The study has three main limitations. First, the dataset is restricted to a single demographic cohort, necessitating validation on diverse populations to ensure generalizability. Second, the current IMU setup lacks axial pressure sensors. Incorporating pressure dynamics could improve the differentiation between healthy and pathological samples. We anticipate that adding pressure data will help the model distinguish between moments when the hand stops on the paper and moments when the pen is lifted while the patient thinks about the next movement. Since cognitive decline often causes people to hesitate without leaving a trace on the page, measuring these subtle changes in pressure would allow the system to detect these invisible pauses. This capability would significantly refine the detection of early-stage impairments by capturing the full picture of motor planning delays. Third, the current model currently distinguishes only between Alzheimer’s patients and healthy controls. A key direction for future work is to differentiate Alzheimer’s from other neurodegenerative conditions, particularly Parkinson’s Disease, which presents overlapping motor symptoms. We plan to address this by extending our Sim-to-Real framework to simulate the specific motor features of Parkinson’s. By adjusting the physics-based generator to model the characteristic resting tremor, which typically occurs at 4 to 6 Hertz, we can train the model to recognize distinct pathological patterns. This will demonstrate the generalizability of our framework and allow for precise differential diagnosis between different neurodegenerative disorders.
6. Conclusions
This study establishes the efficacy of using handwriting kinematics combined with Sim-to-Real Domain Adaptation as a robust biomarker for the early detection of Alzheimer’s Disease. While previous research has largely been constrained by the scarcity of annotated clinical data, our findings demonstrate that physics-based mathematical modeling can effectively generate the prior knowledge required to train complex Deep Learning architectures.

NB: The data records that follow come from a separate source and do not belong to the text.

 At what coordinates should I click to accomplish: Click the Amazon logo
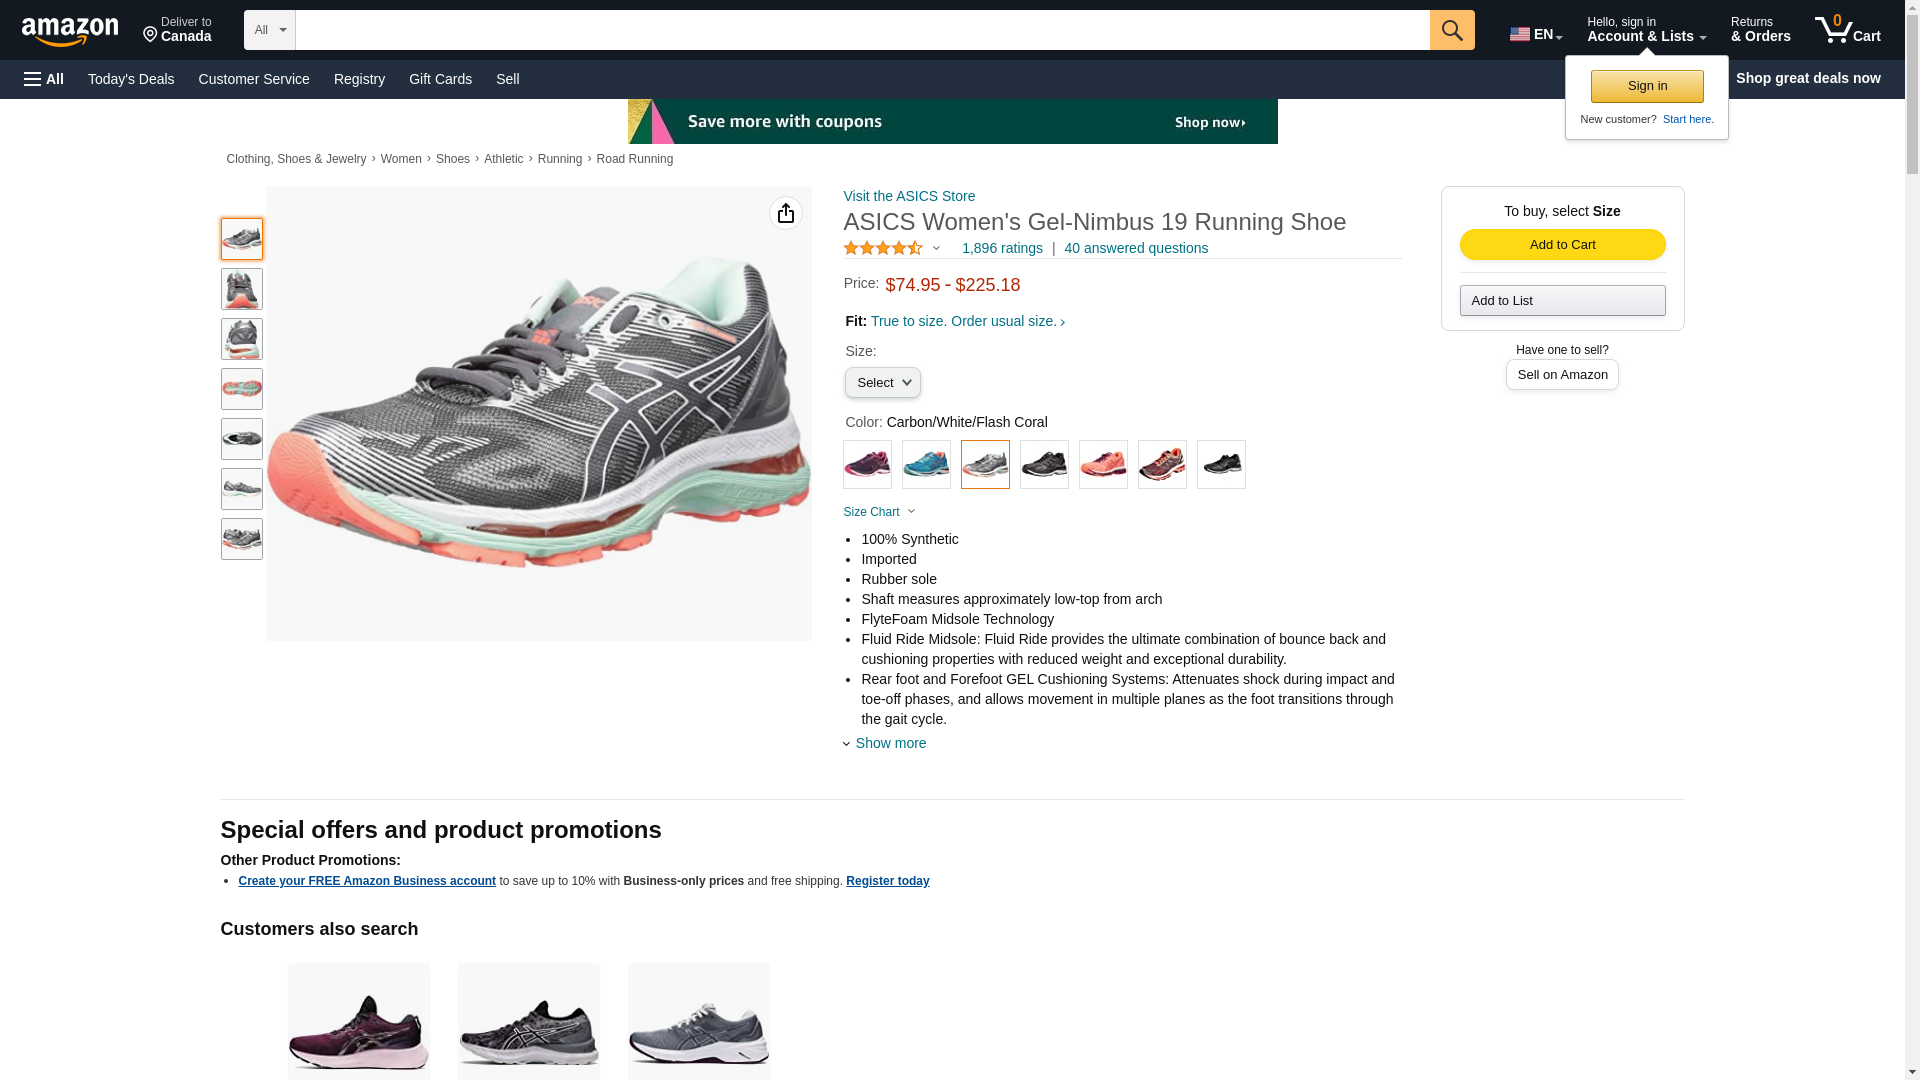pyautogui.click(x=70, y=31)
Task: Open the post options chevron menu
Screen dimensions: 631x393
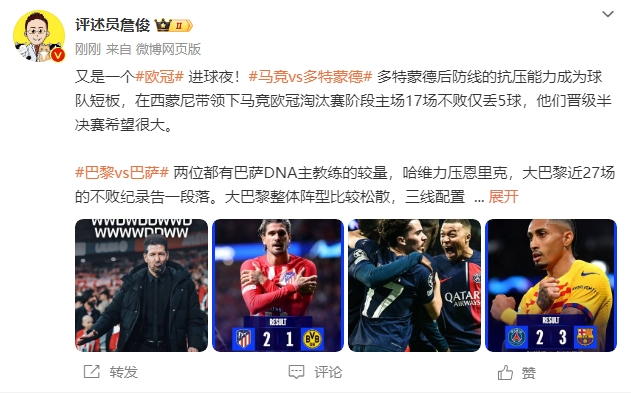Action: click(607, 14)
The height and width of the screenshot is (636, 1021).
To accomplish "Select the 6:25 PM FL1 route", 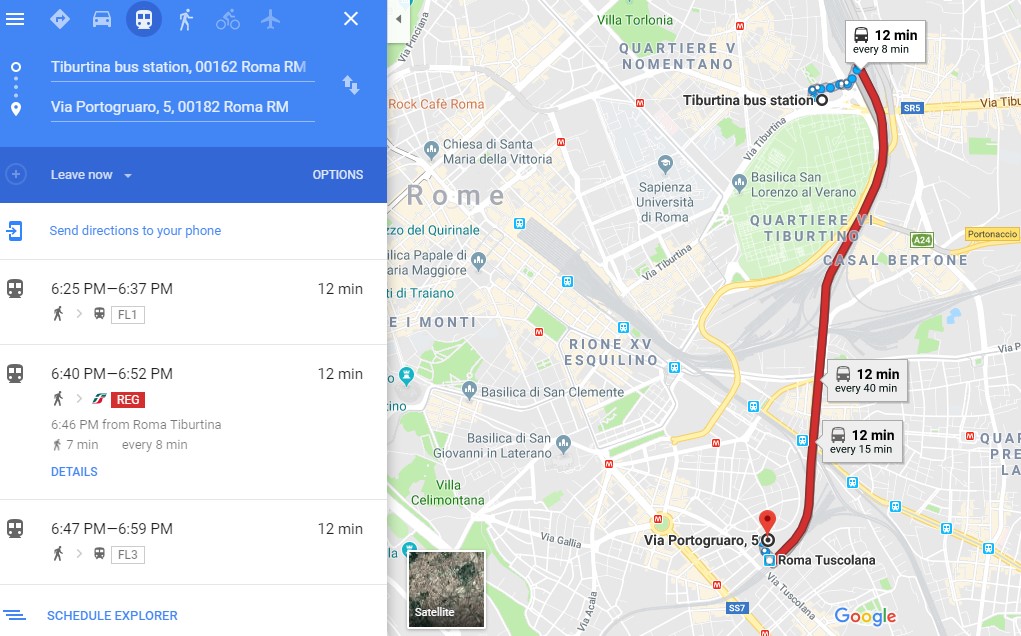I will coord(193,302).
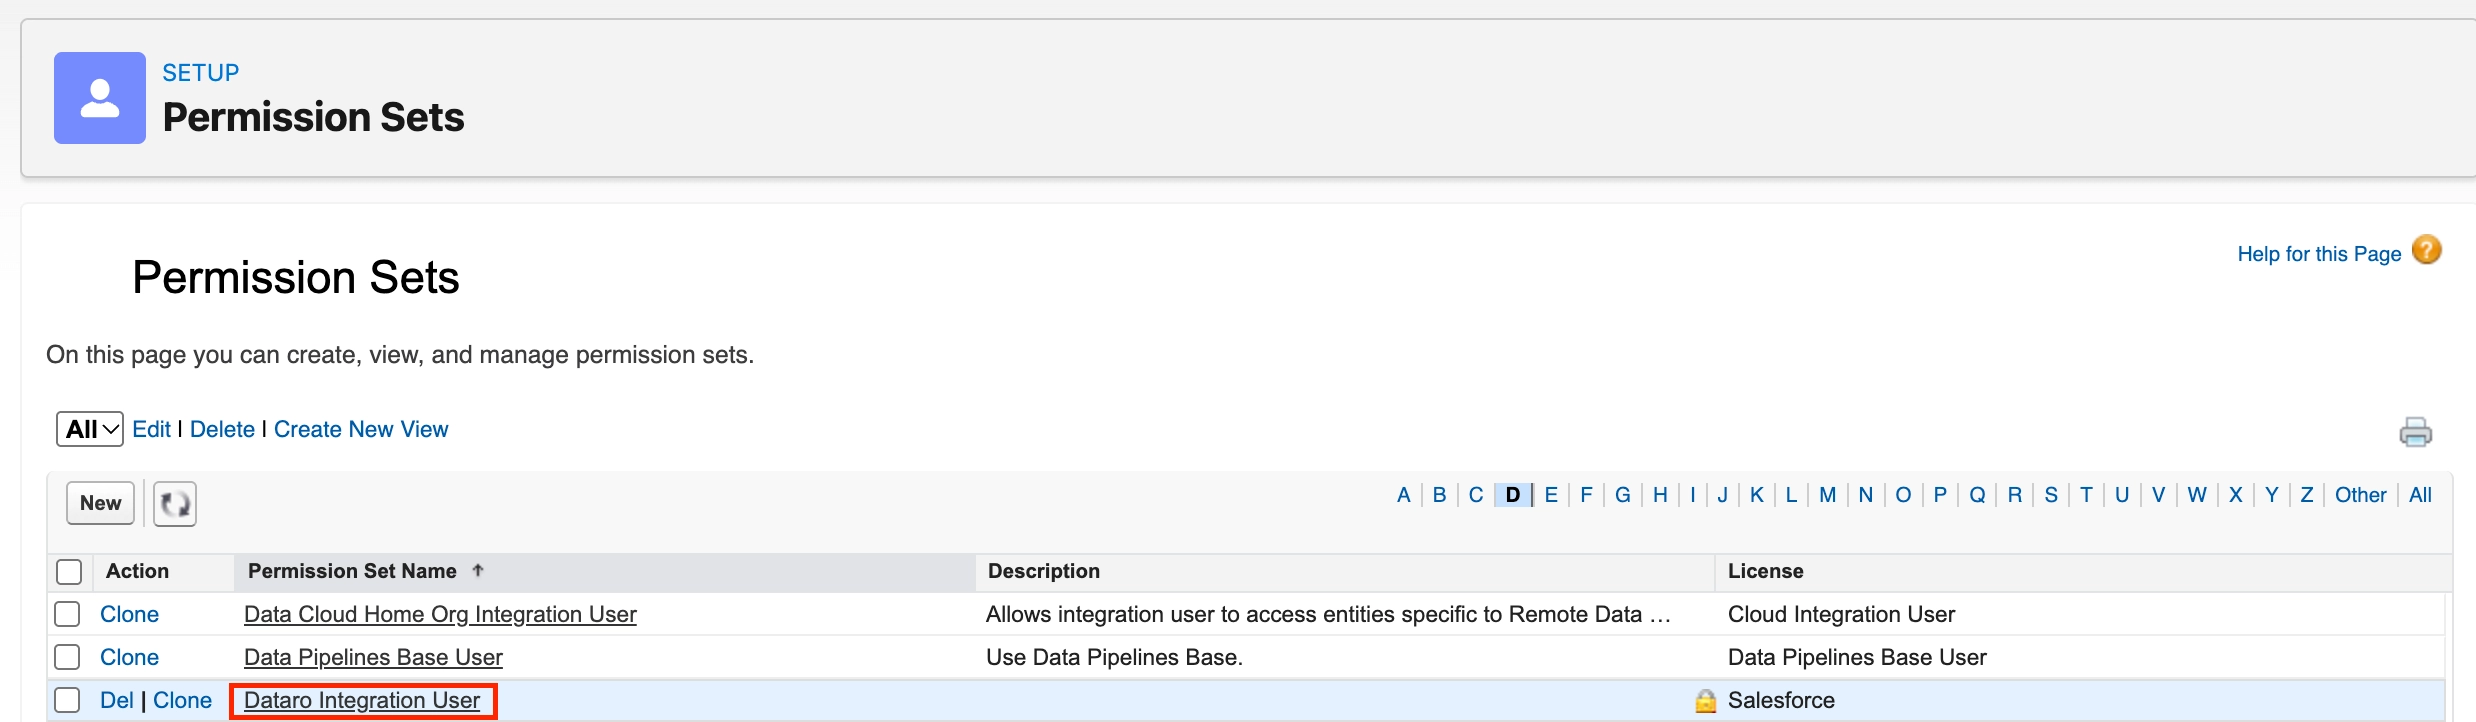Open the All view dropdown
This screenshot has width=2476, height=722.
pos(90,429)
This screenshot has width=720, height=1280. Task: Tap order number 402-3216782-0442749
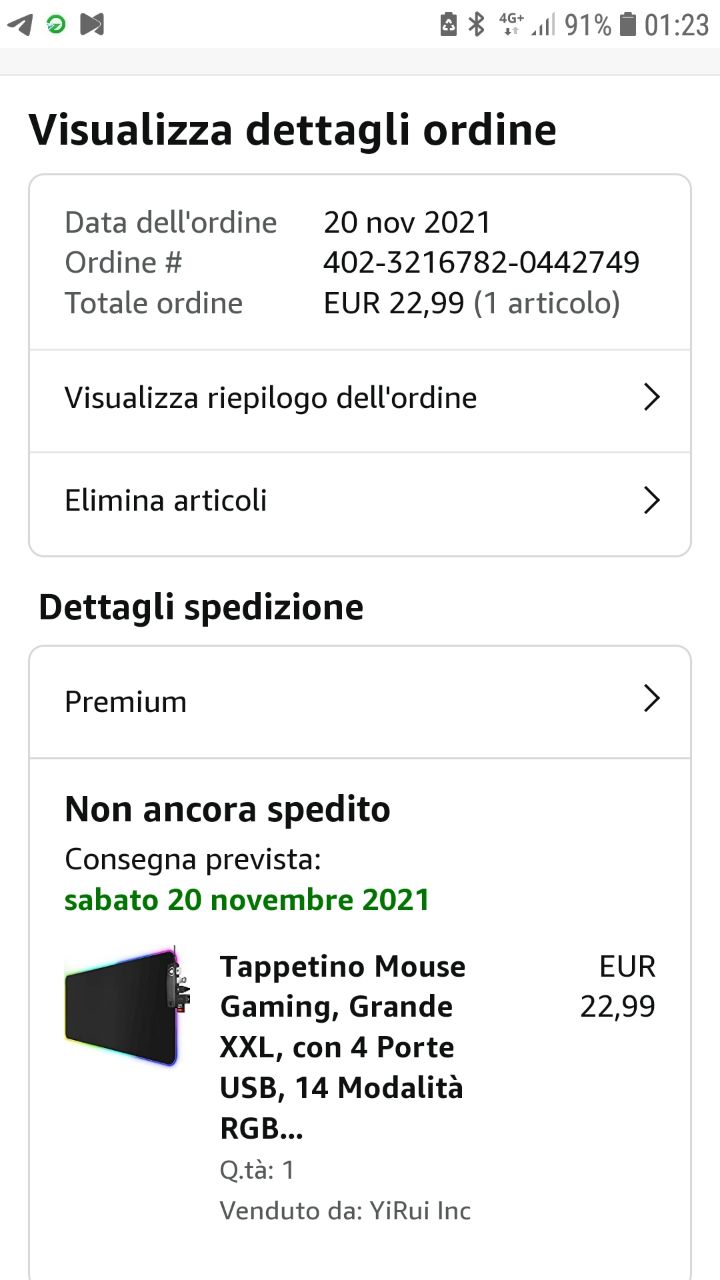[481, 262]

The proposed Hybrid CNN-BiLSTM model, trained on a tailored mix of synthetic and real data, achieved a diagnostic accuracy of 91.2% and an AUC of 0.963 on a held-out test set. These metrics not only surpass traditional machine learning benchmarks but also validate the hypothesis that fine motor control degrades in non-linear, temporal patterns that are best captured by sequence-based networks rather than static statistical analysis.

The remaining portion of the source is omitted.